Ghattas accuses Joint List head Odeh of being a Zionist 'agent'

Ex-MK Basel Ghattas tears into Joint List chairman Ayman Odeh just before entering prison for smuggling.

MK Basel Ghattas (photo credit: KOKO/POOL ISRAEL HAYOM)
MK Basel Ghattas
(photo credit: KOKO/POOL ISRAEL HAYOM)
Ex-MK Basel Ghattas, who entered Gilboa Prison Sunday to start a two-year sentence for smuggling cellphones to Arab security prisoners, has penned a blistering attack on Joint List chairman Ayman Odeh, calling him a “submissive agent” of reviled Zionists.
The broadside, written just before Ghattas entered prison, was posted Tuesday on the Arab48 website, which is close to Ghattas’s Balad party.
“Our people don’t want their representatives to be submissive agents. We want leaders for our people who can achieve equality,” Ghattas wrote.
Balad, which takes a hardline nationalist stance that is uncompromising in its rejection of Zionism, contributes three of the 13 seats of the Joint List, while Hadash, which espouses Arab-Jewish cooperation, contributes four.
The parties and other Arab groupings allied in 2015 when they realized that in running separately for the Knesset they might not get enough votes to pass after the threshold for entry was raised at the impetus of right-wing parties.

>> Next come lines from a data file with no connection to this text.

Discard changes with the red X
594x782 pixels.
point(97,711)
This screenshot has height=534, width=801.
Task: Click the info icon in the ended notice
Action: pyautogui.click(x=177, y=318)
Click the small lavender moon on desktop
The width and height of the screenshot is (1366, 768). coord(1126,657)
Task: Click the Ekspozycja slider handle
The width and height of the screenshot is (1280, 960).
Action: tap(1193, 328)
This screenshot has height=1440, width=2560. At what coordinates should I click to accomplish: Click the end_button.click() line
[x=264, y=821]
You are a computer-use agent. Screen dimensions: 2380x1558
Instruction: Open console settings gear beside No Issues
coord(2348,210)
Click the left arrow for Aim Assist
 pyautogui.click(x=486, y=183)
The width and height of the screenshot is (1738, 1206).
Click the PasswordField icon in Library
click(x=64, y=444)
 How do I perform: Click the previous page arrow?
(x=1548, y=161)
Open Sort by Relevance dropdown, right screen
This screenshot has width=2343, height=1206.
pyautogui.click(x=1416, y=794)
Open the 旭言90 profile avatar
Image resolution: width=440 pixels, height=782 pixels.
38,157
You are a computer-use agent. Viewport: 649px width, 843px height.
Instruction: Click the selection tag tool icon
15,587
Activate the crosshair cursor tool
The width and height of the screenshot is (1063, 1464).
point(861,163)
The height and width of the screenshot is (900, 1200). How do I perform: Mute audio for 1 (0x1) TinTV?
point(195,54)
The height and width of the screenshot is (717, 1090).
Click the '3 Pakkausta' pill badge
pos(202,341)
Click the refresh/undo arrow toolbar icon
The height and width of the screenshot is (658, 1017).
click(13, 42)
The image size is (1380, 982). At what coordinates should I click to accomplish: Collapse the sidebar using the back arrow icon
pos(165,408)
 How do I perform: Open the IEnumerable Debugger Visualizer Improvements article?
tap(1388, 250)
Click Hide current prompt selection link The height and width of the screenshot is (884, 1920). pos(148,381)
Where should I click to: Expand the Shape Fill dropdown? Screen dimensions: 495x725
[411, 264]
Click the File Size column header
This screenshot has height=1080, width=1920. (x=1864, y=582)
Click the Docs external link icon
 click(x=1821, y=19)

Tensions have simmered between Balad and Hadash before, but Ghattas’s letter was the most serious expression of differences since the Joint List was founded. In a sense, it seemed to be a settling of scores with Odeh, who in media interviews in December had sharply criticized Ghattas for the cellphone smuggling, saying the struggle for equality should only be carried out by legal means. Ghattas has said he smuggled the phones and SIM cards into Ketziot Prison for “humanitarian and moral reasons.”
Ghattas wrote: “I’m very worried about the continuation of the Joint List” in light of the “behavior” of Odeh.
He flayed Odeh for a recent joint appearance with leftwing Zionist Meretz party leader Zehava Gal-On and for participating in a Peace Now-led demonstration last month.
“We are the owners of the country and should be very strong in confronting the Zionist colonial project, not be a follower of Meretz and participate in a press conference with Zehava Gal-On on the day of unifying Jerusalem. It’s not important what he said. What’s important is the position and timing and the Israeli-Zionist method and its symbolism.”
Of the Peace Now demonstration, called to mark the 50th anniversary of Israeli rule in the territories Ghattas wrote: “How do you participate in our name in a demonstration whose slogans are Zionist and full of racism?”
Ghattas also took issue with Odeh’s support of Palestinian Authority President Mahmoud Abbas, whom many in Balad perceive as a collaborator with Israel.
Referring to the 1993 Oslo agreement on self-rule, Ghattas wrote that Odeh’s support for Abbas turned him into “a preacher of Oslo after the disaster it brought.”
“The problem in all this is that Odeh was speaking as chairman of the Joint List, not in his personal capacity or as representative [of Hadash]. We demand Odeh represent all components of the list,” he stated.
Ghattas wrote that he and others had raised objections to Odeh’s approach in internal dialogue, but “this didn’t stop Odeh from continuing his divisive behavior. The time has come to make this dialogue public to protect the list.”
Odeh’s office declined to comment on Ghattas’s article, as did Hadash MKs Aida Touma-Sliman and Yousef Jabareen. But, a source in the Joint List who asked not to be identified said: “This won’t have any effect on the Joint List and its work. Ghattas didn’t help the Joint List work together, he worked against the unity of the Joint List when he was an MK. He was always divisive.”
Ghattas accepted the two-year sentence as a plea bargain, and vowed Sunday to return to political activity after his release.
Political analyst Wadie Abu Nassar, head of the International Center for Consultations in Haifa, said the “vast majority” of Arab citizens of Israel believe Ghattas should not have smuggled the cellphones.
Of Ghattas’s article, he said: “I don’t think this is a wise way of dealing with things. The Joint List should be like a family. Instead of disagreements in public, they should clarify things behind closed doors.
“This hurts the Joint List in terms of the internal coordination among the various components and, secondly, in terms of the confidence of the people. People will say if they are fighting themselves why should we trust them?”